This way I arrived at the following conclusion.

\medskip

\begin{cor} \label{cor:no_closed_form}
There is no closed-form formula for $ B(n) $.
\end{cor}
\begin{proof}
A closed-form formula for $ B(n) $ would, by virtue of \eqref{eq:formula_Zigzag_B} page~\pageref{eq:formula_Zigzag_B}, yield a closed-form formula for $ \sum _{k=0} ^{\lfloor \lg n \rfloor} 2^k  \mbox{\textit{Zigzag}}\,(\frac{n}{2^{k+1}}) $, which  by Theorem~\ref{thm:no_closed_form}  does not exist.
\end{proof}
\medskip

\textbf{\textit{Note}}. One can apply the reverse transformations to those used in Section~\ref{sec:frac} on function $ \tilde{F} $  and construct a fractal function $ \breve{F} $, shown on Figure~\ref{fig:Best-case_MergeSort_worksheet_sum_zig_minus_chainsaw_w_upper}, 
given by the equation
\begin{figure}[h]
\centering
\includegraphics[width=0.7\linewidth]{./Best-case_MergeSort_worksheet_sum_zig_minus_chainsaw_w_upper}
\caption{A graph of function $ \breve{F} (x) = 2^{\lfloor \lg x \rfloor }  \tilde{F}(\frac{x}{2^{\lfloor \lg x \rfloor }}) $ plotted above a graph of the function
$ F(x) = \sum _{k=1} ^{\lfloor \lg x \rfloor} 2^{k}  \mbox{\textit{Zigzag}}\,(\frac{x}{2^{k}}) $. }
\label{fig:Best-case_MergeSort_worksheet_sum_zig_minus_chainsaw_w_upper}
\end{figure}
\begin{equation} \label{eq:def_F_u}
\breve{F} (x) = 2^{\lfloor \lg x \rfloor }  \tilde{F}(\frac{x}{2^{\lfloor \lg x \rfloor}}),
\end{equation}
that for every positive integer $ n $ satisfies
\begin{equation} \label{eq:F_u=F}
\breve{F} (n) = F(n),
\end{equation}
where $ F $ is given by \eqref{eq:fractal}.

· · · ·

> **Given request 1**:
In the entries, switch "screenshot" to "screen capture" from the line with "This screenshot has height=290, width=362." up to and including the last line of the entries, and give back only those lines, otherwise unchanged and without the pictures.
The mathematics excerpt and the entries after it are separate material.

Pointing entries for screenshots and pages:

· · · ·

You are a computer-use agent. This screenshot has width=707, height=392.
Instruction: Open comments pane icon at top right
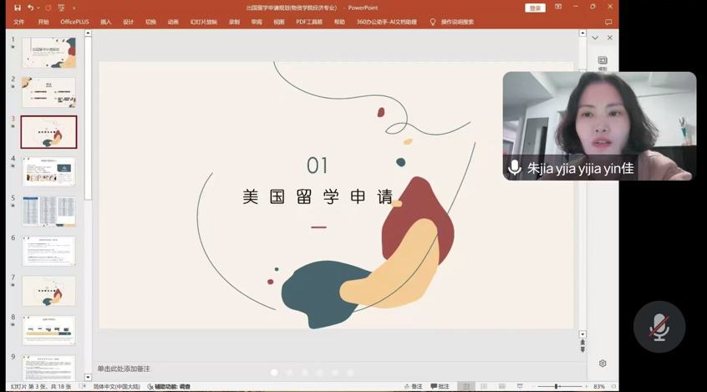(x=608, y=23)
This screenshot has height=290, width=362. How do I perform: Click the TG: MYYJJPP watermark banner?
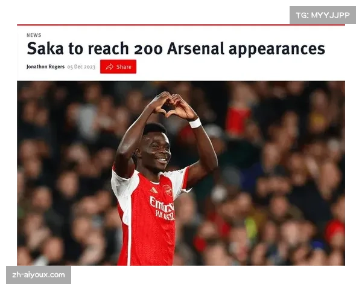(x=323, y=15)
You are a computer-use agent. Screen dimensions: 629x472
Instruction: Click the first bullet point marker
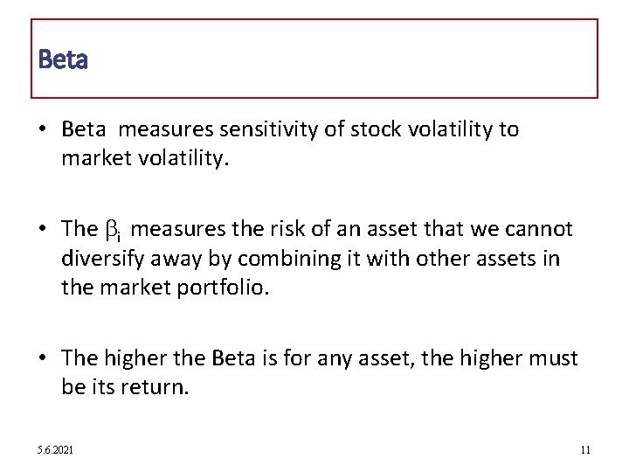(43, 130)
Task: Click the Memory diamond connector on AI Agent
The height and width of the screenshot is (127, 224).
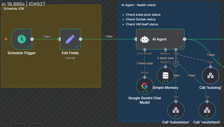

· · · ·

> **Given request 2**:
Pick up the mathematics excerpt after its last sentence and keep writing it.

> **Final result 1**:
This screen capture has height=290, width=362. How do I perform: Click the TG: MYYJJPP watermark banner?
(x=323, y=15)
You are a computer-use agent. Screen dimensions: 629x472
Instruction: Click the first bullet point marker
(43, 130)
Task: Click the Memory diamond connector on AI Agent
The height and width of the screen capture is (127, 224).

> **Final result 2**:
\section{Computing  $ \tilde{F} (x) $ and $ B(n) $ from one another } \label{sec:compfromfrac}

Computing values of function $ \tilde{F} (x) $ does not have to be as complex as (or more complex than) the definition \eqref{eq:def_lim2} implies. Of course, for every integer $ n $,  $ \tilde{F} (n) $ $ = $ $ 0 $. One can apply some elementary arguments based on a structure visualized on Figure~\ref{fig:Takagi_function_progression_5} to conclude that
\begin{equation}
\tilde{F} (\frac{2}{3}) = \tilde{F} (\frac{1}{3}) = \frac{2}{3} ,
\end{equation}
(the latter being the maximum of $ \tilde{F} (x) $) or that for every positive integer $ k $,
\begin{equation}
\tilde{F} (\frac{1}{2^k}) = \frac{ k }{2^k} .
\end{equation}
It takes a bit more work to compute
\begin{equation}
\tilde{F} (\frac{3}{2^k}) = \frac{3 k - 4 }{2^k} .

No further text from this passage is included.